YEARS AGO, AN EX of mine (well, he wasn’t an ex at the time) said I lived a charmed life. I detected some envy and some sadness in the statement, and while he didn’t begrudge me my charmed status—I’m pretty sure he was happy for me—it did point to the unfairness of it all.
It’s true. “Charmed” implies luck. What did I do to deserve the advantages of being born white, male, American (in the bluest of states, no less, though we didn’t call them that back then), and into a family that was not perfect but also not particularly fucked up? We weren’t rich, but we weren’t poor. I wasn’t beaten, I never went hungry, I had shoes, and I always had a roof over my head. Charmed, in other words.
This came to mind because I lived a couple of decidedly non-charmed days in a row this week. The details are unremarkable: It started with one of those really disturbing, random incidents that nobody who rides a bike in the city is immune to; followed by a couple days of feeling generally irritated, like I’d temporarily lost my faith in humanity and that the world was an unsafe, menacing place; and then yesterday, a minor bike accident (and a few other irritating things) to top it off. I think the worst is over.
It’s not hard to see how these events connect. Once you get into a bad space, it becomes self-fulfilling to a large extent. Simple stuff, right? And yet, people live whole lives this way! There’s also randomness to everything that happens to us, karma or no karma, so sometimes we’re all just bound to have a lot of things go wrong around the same time. That’s life.
I worked in a bookstore in the early 1980s, and I remember a bestseller at the time called When Bad Things Happen to Good People. I never read it, probably because I found the title kind of obnoxious, as if we aren’t all good people or as if some people’s problems matter more (actually, I doubt now that the author was saying that). Bad things happen to everybody, so this idea that it’s somehow out of the ordinary, or more tragic and unfair for some people—ourselves, basically—is kind of ridiculous.
It can be easy to forget I had some really wonderful things happen in the same past few days, so focused am I on trying to weave the happenings of my life into a compelling narrative drama—in this case, a narrative of things gone wrong. (I do this sometimes.) None of this is to deny that we can all have really lousy days that cause us pain and unhappiness; but it’s worth it, or at least interesting, to take a step back and see the ingredients that go into them.

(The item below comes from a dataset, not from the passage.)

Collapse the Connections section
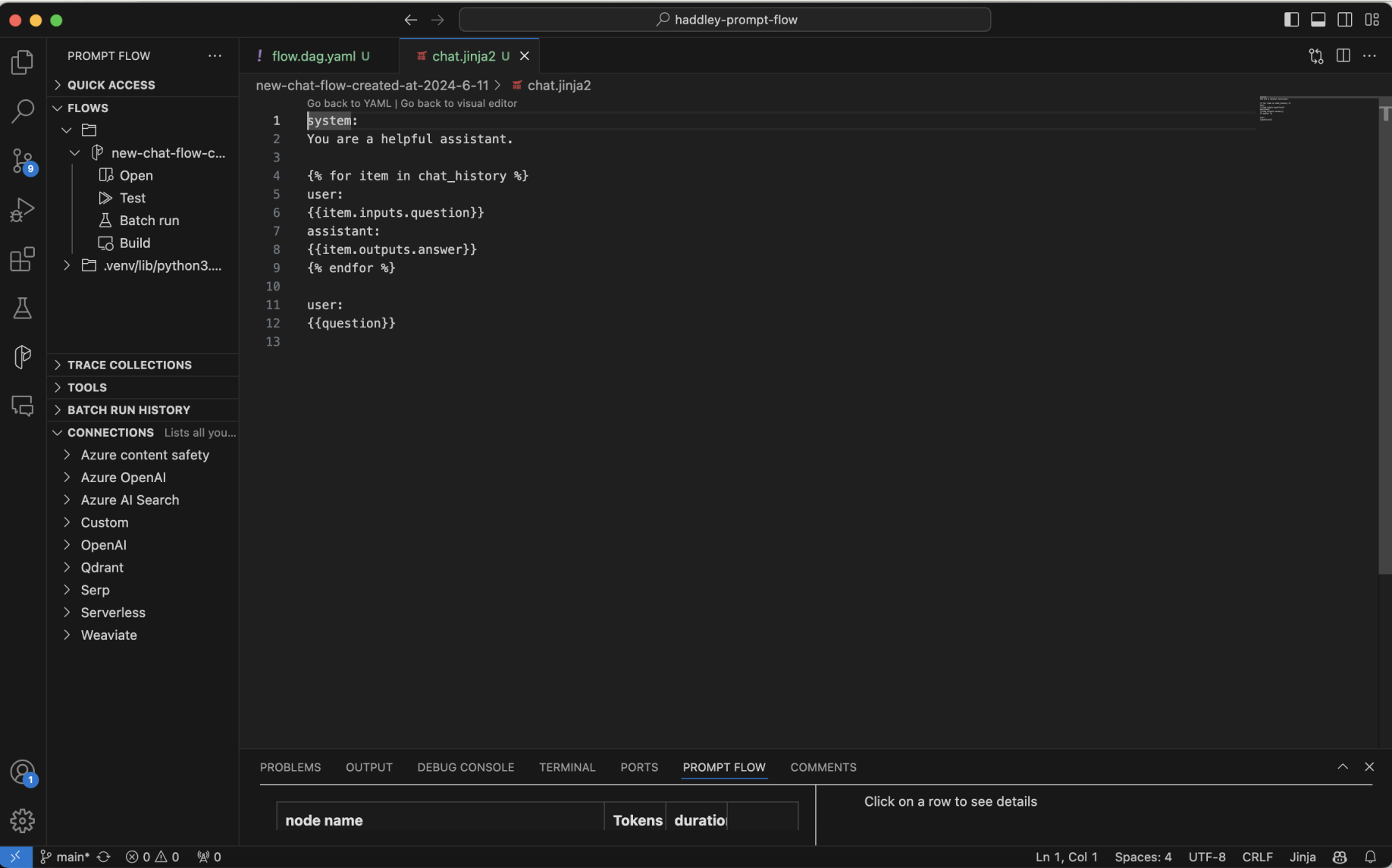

I don’t deny my sadness or pain when it comes up, but I do try to keep it all in perspective. My crappy day yesterday, probably the worst yet this year (I’m not keeping track, but I can’t remember another one being worse recently), was probably way better than what some people experience every single day. So there’s that. Difficulties can be a good reminder of the First Noble Truth: how much suffering exists in the world—not a happy thought, but an important one to have.
We’ve probably all heard of “white people problems” or “first-world problems” by now, and I love it when these terms are used to expose and make fun of a (sometimes quite appallingly) self-centered, entitled lack of perspective. We choose to name things problems. Have you ever noticed that some people just have problems all the time? They seem sort of in love with their problems, like they wouldn’t know what to do without them.
That said, everyone has real problems, too, and they matter.
The fact that this week’s experience really stands out to me means that I really do live a charmed life. How many people can say they can’t remember their last really crappy day? So, that is good, and I know it.
I try to learn from things like this, and what I’ve learned this week is that I need to calm down. I have gotten away from my regular meditation practice these past few weeks, and I have no doubt that my agitation is directly related. Not surprisingly, I’ve also had a little more trouble sleeping these days.
(That reminds me, I’ve come up with a wonderful cure for earworms—I’ll post it separately, soon. I promise.)
I’ve said it before: If you don’t love what’s happening in your life, change it. You can’t always change circumstances, but you can change your reaction to them. In other words, change your mind. And on that note, I’ll flip the switch back to “charmed.”